Haberi okumuşsunuzdur. Beş çocuk annesi bir kadın cezaevindeki kocasını ziyarete giderken kendisine ‘âşık’ evli bir adam tarafından kurşunlara boğulur. Aynı adam kadını daha önce kaçırmış, kadın bu ablukadan kurtulmuş ve adamı şikâyet etmiştir. Ama şikâyeti hayatını kurtarmaya yetmez. Cinayetin hemen ardından adam karısını ve çocuğunu alarak kaçar. Çetrefil bir kovalamacadan sonra yakalanır ve cinayeti itiraf eder: ‘Aşkım için öldürdüm.’
Bu arada cezaevinin önündeki, aşkı uğruna öldürdüğü kadının yanında 11 yaşındaki oğlu vardır. Oğlan annesinin kanlar içindeki cesedi başında, 11 yaşın masumiyeti ve bu masumiyetin çok kısa sonra dönüşeceği tanımsız bir savrulmayla için için ağlamaktadır. Çocuğun annesinin başında sarf ettiği hüzünlü cümleleri ise bu ülkenin kaderi değil olsa olsa yazılmış olduğu seçimsizliğidir. Yanlış yerlerden başlanan ve sonlanan hayatların seçimsizliğinin cümleleri. ‘Abi annemi kurtarın’ demektedir çocuk etrafındaki güvenlik güçlerine. ‘Ben babama ne diyeceğim’ demektedir. Sonrası ise hemen hepimizin tahmin edeceği ama düşünmekten kendini alıkoyacağı sahneler, kesitler, yaşamlardır.
Değişebilir mi(ydi)?
Belki bu yüzden zihnim anne ve oğulun bu hayattan tümden koparıldığı o trajik ana değil de, onun biraz öncesine, kadının bedeninin kurşunla henüz buluşmadığı o ana odaklandı. Kurşunun ‘aşktan gözü dönmüş’ adamın silahından henüz ateşlendiği ana. Dizilerde olur ya, kurşunun hızının yavaşlatıldığı sahneler vardır öylesi bir an canlandı gözümde. Ve yine zihnim, tam da o sırada, kadının bedeniyle ‘aşktan’ kudurmuş adamın kurşununun arasına yaşam DNA’sıyla örülü bir zırh yerleştirdi. Kadının hayatını geri sarmasına yardımcı olacak kurşun geçirmez bir zırhtı bu. Kadını 10-12 yaşlarında düşündüm. Kadının seçimsizliklerini değil, önüne sunulabilecek seçimlerini hayal ettim. Ona sunulabilecek yaşam fırsatlarını, o fırsatlarla kendini ve dünyayı kavrama gücünü, bu güçle yazgısını değiştirebilme yeteneğini elde etmiş olduğunu. Bir mesleği olduğunu düşledim. Muhtemelen aynı adamla evlenmeyeceğini, muhtemelen beş çocuk doğurmayacağını, bu kışın ortasında hiçbir yere gitmeyen terlikler giymeyeceğini. Aşkın öldürmek değil, yaşatmak olduğunu keşfetmiş bir topluma doğmuş olduğunu insanlara anlatabileceği geniş zamanları olduğunu. Evet, çok zamanı olduğunu farz ettim. Dar zamanlara sıkışmış olduğunu değil de, düşünmeye, sevmeye, yaşamaya, anlatmaya ve paylaşmaya dair çok zamanı olduğunu.

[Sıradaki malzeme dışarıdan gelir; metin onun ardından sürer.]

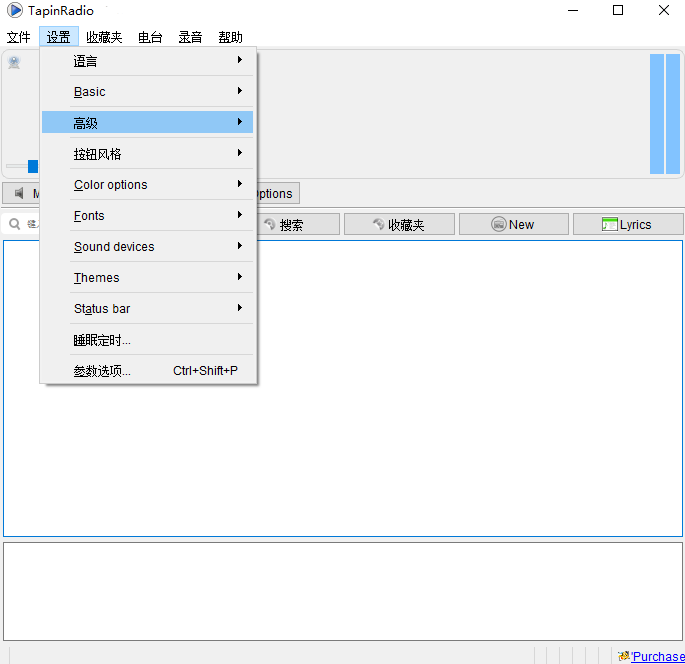Click the Purchase link in status bar
Image resolution: width=685 pixels, height=664 pixels.
[658, 656]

Bu seçimsizlik yenilebilir, kader diye insanlara sunulanın önüne geçilebilir(di) diye düşündüm. Zihnim oyunlar oynamaya devam etti, ben de izin verdim. Oğlunu ve cansız bedenini bir kaldırımın ucunda, yitik bir yaşamın kenarında değil de, yaşarken, bir sinema salonunda, sömestr tatiline yaraşır güzel bir filmin eşiğinde, birbirleriyle şakalaşırken bırakıverdim.